A l’initiative de la ministre de l’Education Valérie Glatigny et de la ministre de la Simplification administrative Jacqueline Galant, le gouvernement de la Fédération Wallonie-Bruxelles a validé un premier ensemble de mesures visant à simplifier concrètement le travail administratif des directions et des équipes éducatives. Cette avancée constitue une étape importante dans le vaste chantier du choc de simplification, mené conjointement avec la Région wallonne.
Un problème bien connu
La question de la surcharge administrative revient constamment dans les échanges avec les acteurs de l’enseignement. Enseignants et directions : tous répètent la même chose. Leur métier, leur mission première, c’est de faire apprendre, d’accompagner, de préparer leurs cours et de travailler avec leurs élèves, pas de passer des heures à remplir des documents, encoder des données ou respecter des procédures trop complexes.
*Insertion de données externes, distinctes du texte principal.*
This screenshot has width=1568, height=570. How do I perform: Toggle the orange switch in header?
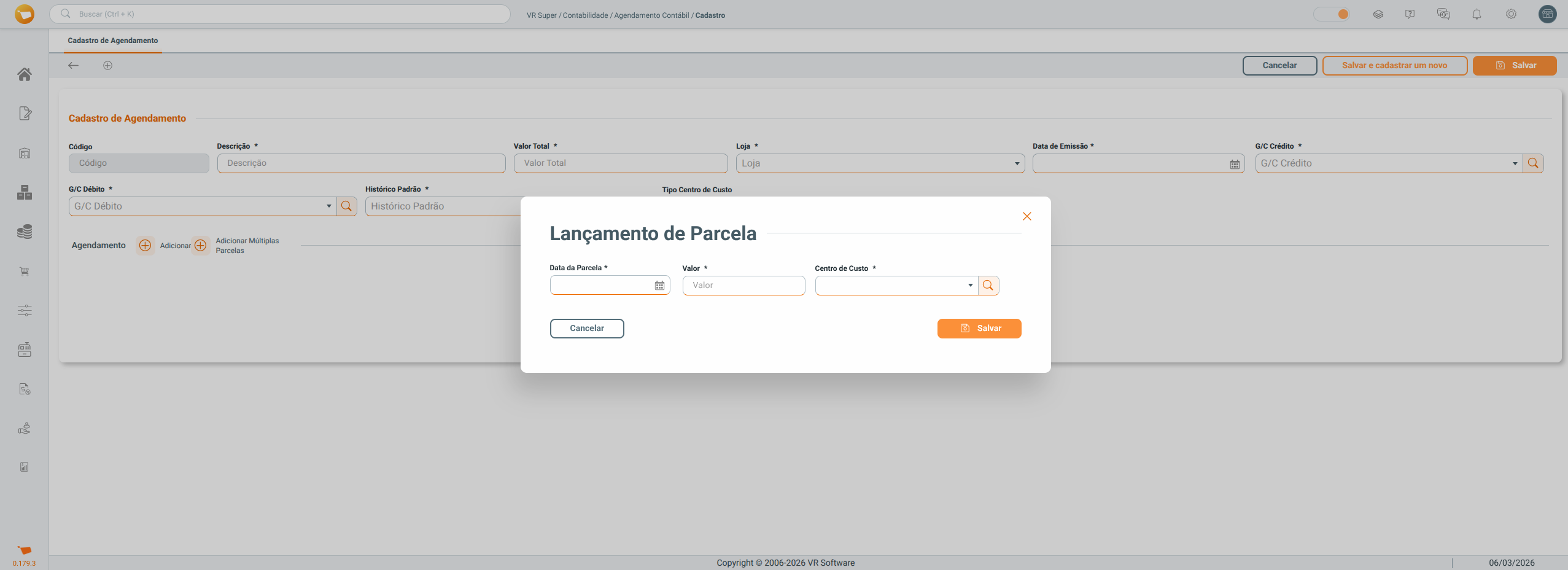click(x=1332, y=14)
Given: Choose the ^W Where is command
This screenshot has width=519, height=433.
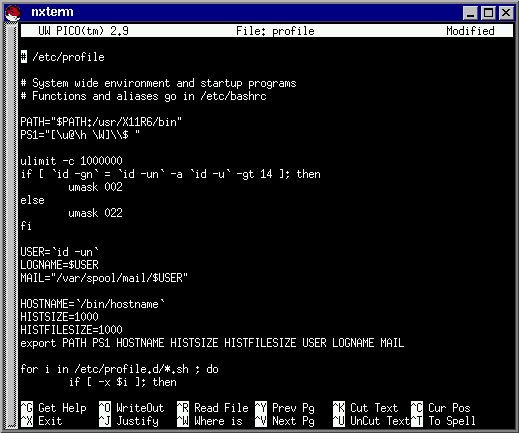Looking at the screenshot, I should pos(210,421).
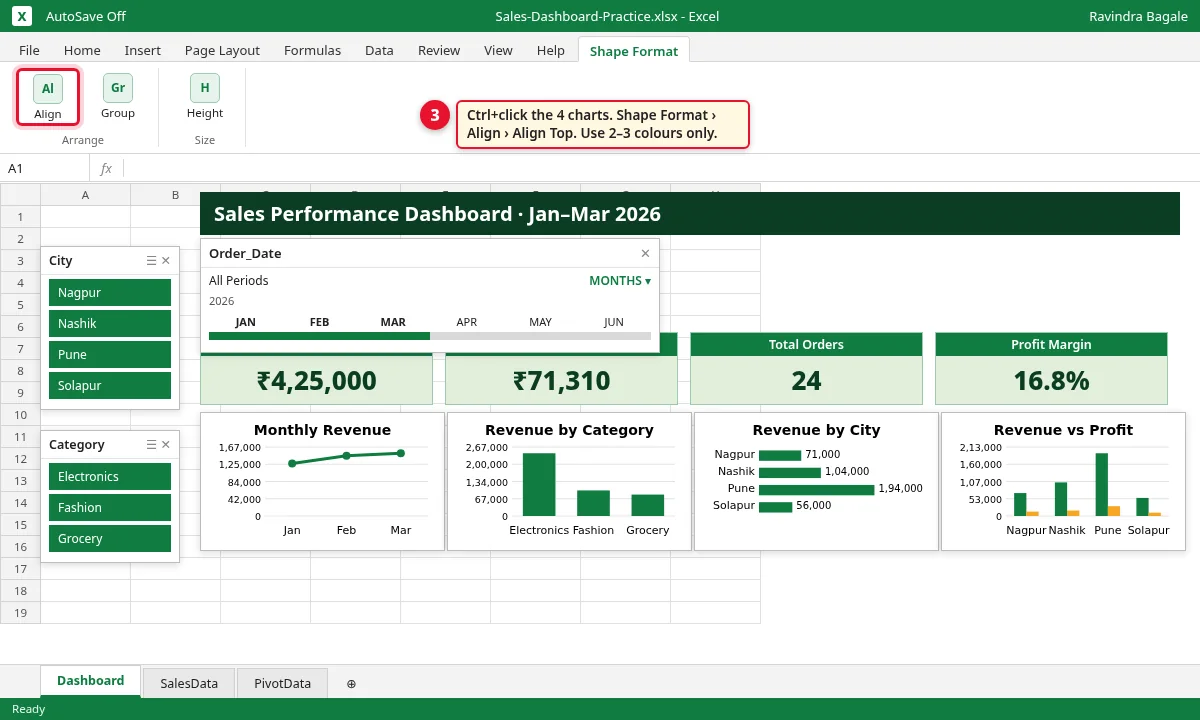Viewport: 1200px width, 720px height.
Task: Click the timeline selection bar under FEB
Action: coord(320,336)
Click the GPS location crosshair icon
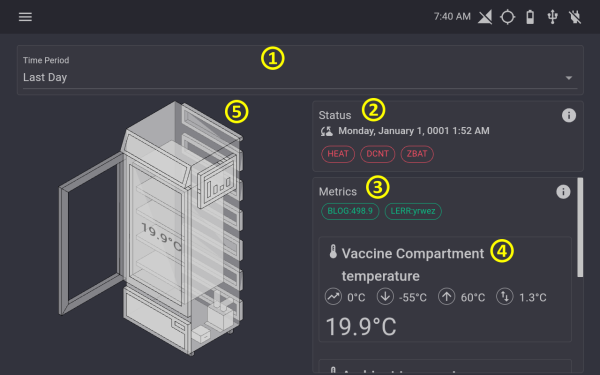This screenshot has height=375, width=600. (x=508, y=17)
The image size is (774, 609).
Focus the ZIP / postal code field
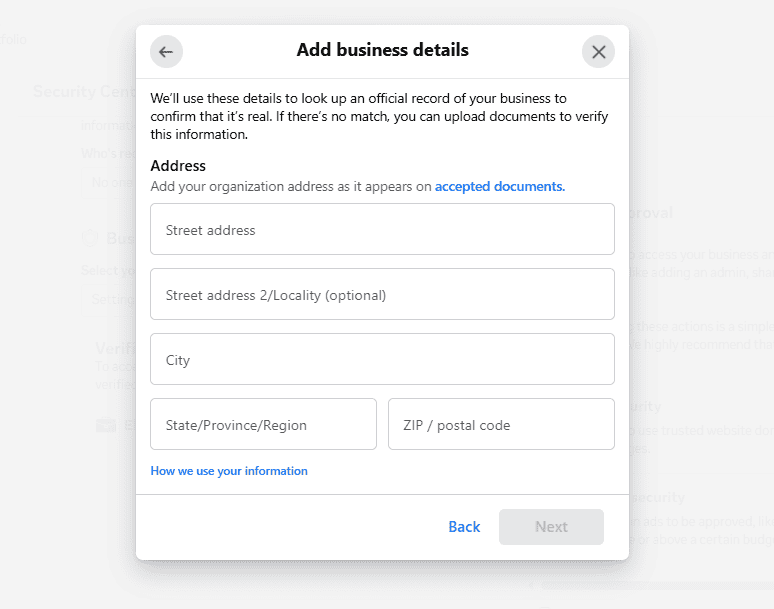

Cette réalité s’exprime partout et à force de l’entendre, il fallait agir, et c’est le sens de ce premier train de mesures. Donner aux équipes plus de temps pour les apprentissages, c’est permettre à l’école de se concentrer sur ce qui compte.
Concrètement, le plan de pilotage, outil central dans la gestion des écoles, est allégé afin d’être plus lisible et plus soutenable pour les équipes. La structure passe de quinze thématiques à cinq grandes dimensions, ce qui réduit de manière significative la quantité d’informations à encoder.
Le délai accordé aux équipes pour rédiger leur plan est prolongé à 150 jours ouvrables scolaires, contre 110 auparavant, et les évaluations seront désormais réalisées en troisième et en sixième année, soit plus de temps pour la rédaction. Ces changements ont été conçus avec l’appui des acteurs de terrain et visent à offrir un outil plus adapté au rythme réel des établissements.
Afin de mieux identifier les lourdeurs administratives vécues par les équipes, un outil participatif, Simplifiez‑vous, a été mis à leur disposition. Entre son lancement à l’automne 2025 et février 2026, 417 propositions ont été transmises.
Certaines ont déjà été intégrées dans les ajustements des plans de pilotage, tandis que d’autres nourriront la réflexion en cours sur la simplification du dossier d’accompagnement de l’élève (DAccE). La modernisation de cet outil constituera l’une des prochaines étapes du processus de simplification.
Pour rendre les procédures plus rapides et plus accessibles, plusieurs démarches pourront dorénavant être réalisées par voie électronique : introduction de recours, demandes de dérogation ou encore transmission d’avis et de notifications.
Par ailleurs, une délégation élargie de compétences au sein de l’administration permettra d’accélérer différentes décisions, notamment la désignation de membres d’instances, l’approbation de programmes d’études ou l’octroi de subventions.
Ce premier train de mesures marque une avancée concrète vers un cadre administratif plus clair et plus efficace pour les écoles. Les travaux se poursuivront dans les prochains mois, en particulier autour du DAccE, afin d’alléger davantage les démarches et de renforcer la cohérence des outils utilisés par les enseignants et les directions.